June 29, 2007 Article Start Page 1 of 4 Next

Think back to when you first contemplated getting into the video games industry. The ‘aha’ moment probably occurred while playing a particular game.

That certainly was the case for Suzanne Seggerman, co-founder and president of Games for Change, the social change/social issues branch of the Washington, D.C.-based Serious Games Initiative. While working as a documentary film producer for PBS, a co-worker slipped Seggerman a diskette containing Jim Gasperini’s government simulation game, Hidden Agenda. “I had played a little Asteroids while in college,” the New Yorker remembers, “but I definitely wasn’t a gamer.”

That all changed after she spent a weekend with her computerized present. “It was a transformative experience for me,” Seggerman says. “I sat up in the attic while a party was going on below—and I’m never one to miss a good party—and must have played the game for 10 hours straight.”

“I learned more about politics by playing Hidden Agenda than by reading 10 newspapers,” she adds.

Seggerman continued making films for a few years, but that ‘aha’ moment was never far from her thoughts. “I made a mental note that it had been something important and powerful and that I’d get back to that place at some point in my career,” she says.

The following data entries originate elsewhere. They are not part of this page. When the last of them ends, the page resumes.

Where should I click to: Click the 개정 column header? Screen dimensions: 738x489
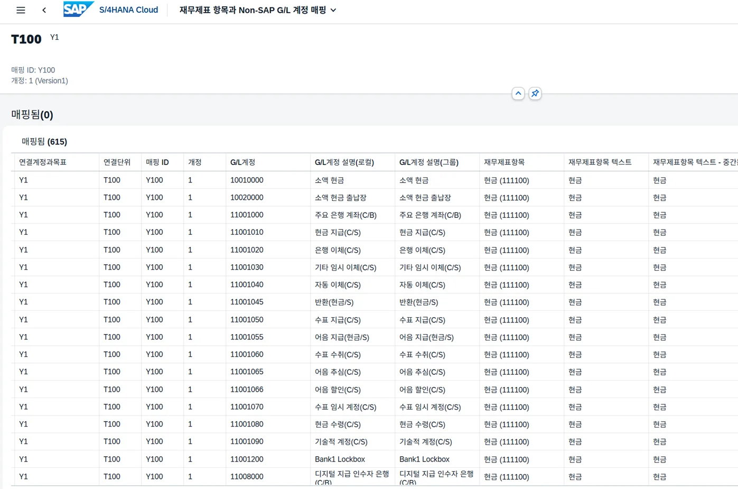194,162
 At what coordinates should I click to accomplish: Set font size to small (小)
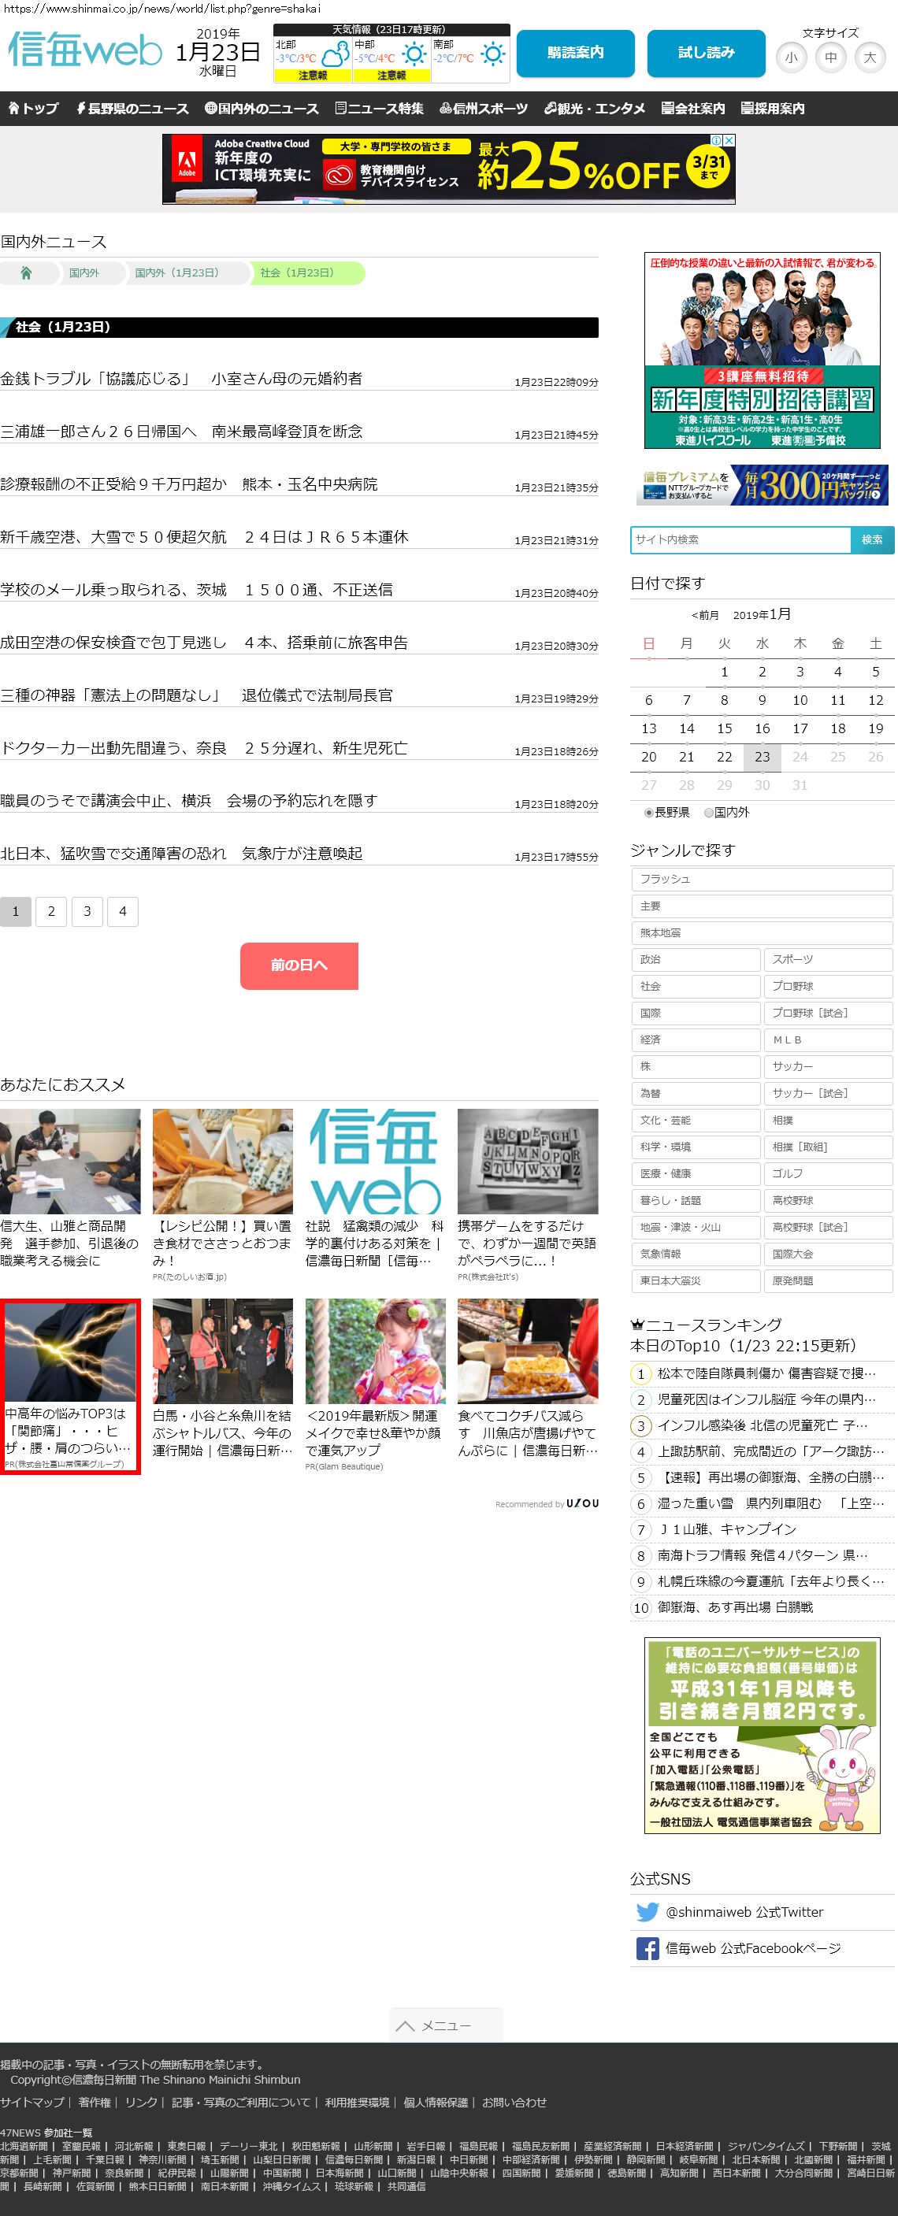click(x=790, y=58)
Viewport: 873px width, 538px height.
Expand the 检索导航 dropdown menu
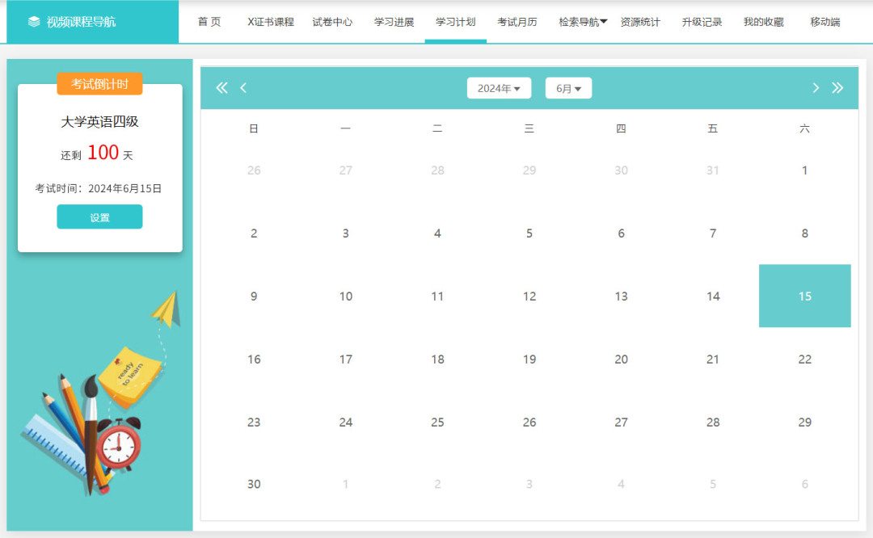point(583,22)
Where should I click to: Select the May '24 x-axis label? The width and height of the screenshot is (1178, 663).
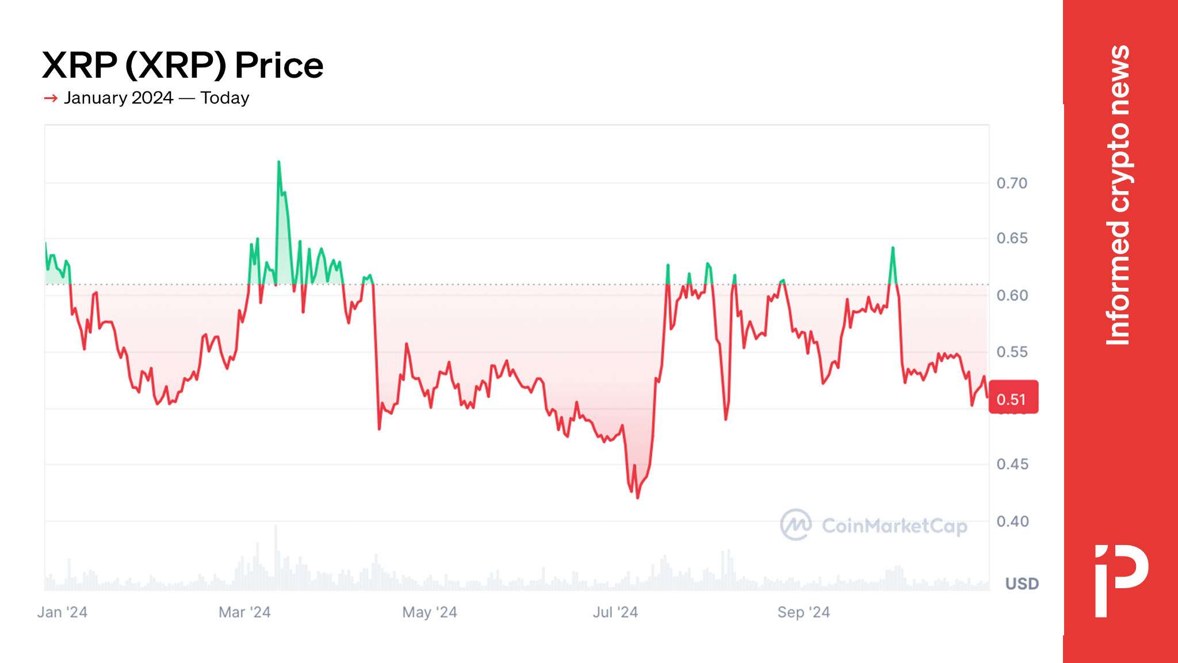[429, 612]
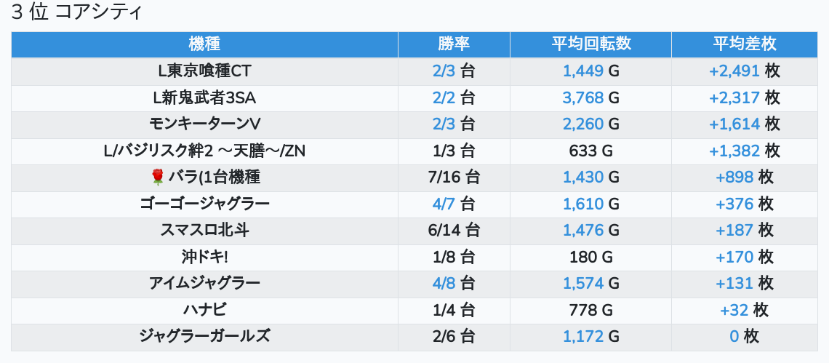Click the 機種 column header
The height and width of the screenshot is (363, 829).
(204, 44)
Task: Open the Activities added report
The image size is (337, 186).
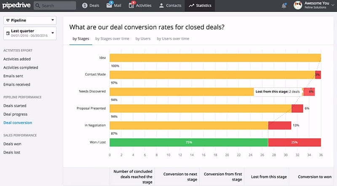Action: point(17,59)
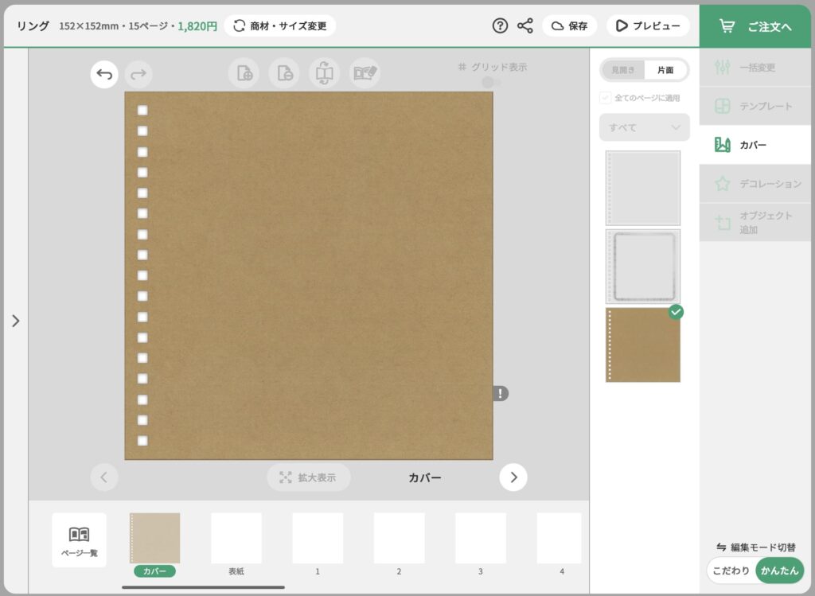Open the テンプレート tab
Image resolution: width=815 pixels, height=596 pixels.
[755, 106]
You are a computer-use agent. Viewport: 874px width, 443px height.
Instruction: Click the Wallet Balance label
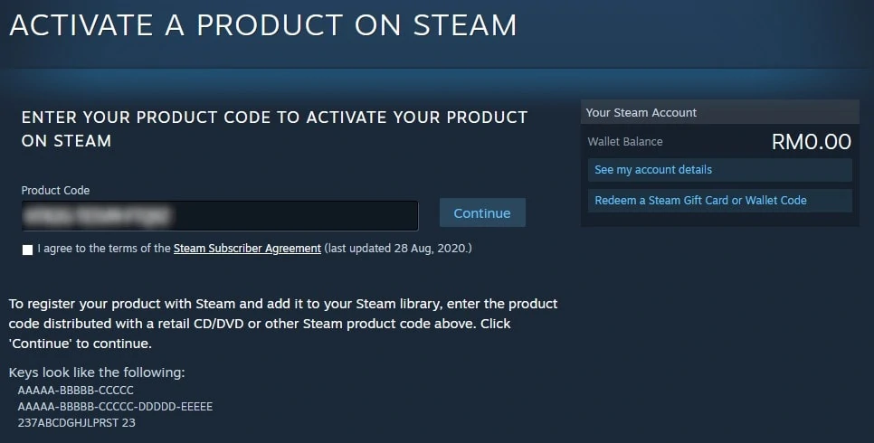click(625, 142)
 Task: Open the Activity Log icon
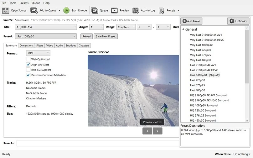pyautogui.click(x=136, y=10)
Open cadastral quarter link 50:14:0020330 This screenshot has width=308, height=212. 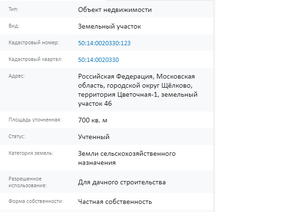pos(99,60)
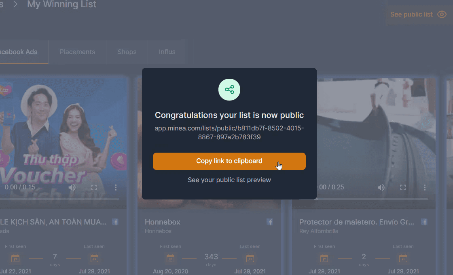Switch to the Shops tab
Viewport: 453px width, 275px height.
coord(127,52)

That moment came in 2004 when Seggerman, who in the meantime had earned a master’s degree from New York University's Interactive Telecommunications Program, co-founded Games for Change with Global Kids’ Barry Joseph and NetAid’s Ben Stokes (now with the John D. and Catherine T. MacArthur Foundation).

“We act as the primary community of practice for the people making activist games, documentary games, persuasive games, political games, serious games, social-issue games—whatever you want to call them,” Seggerman explains.

Games for Change fills a void Seggerman discovered when she attended her first Game Developers Conference in 1996. “I went there to find people working on what I called ‘meaningful’ games,” she says. “Much to my surprise, I couldn’t find anyone.”

“That made me realize what an aberration Hidden Agenda was at that point,” Seggerman adds. “I’m amazed it made it into my hands when it did, because I don’t think any other game would have impacted me the way that one did.”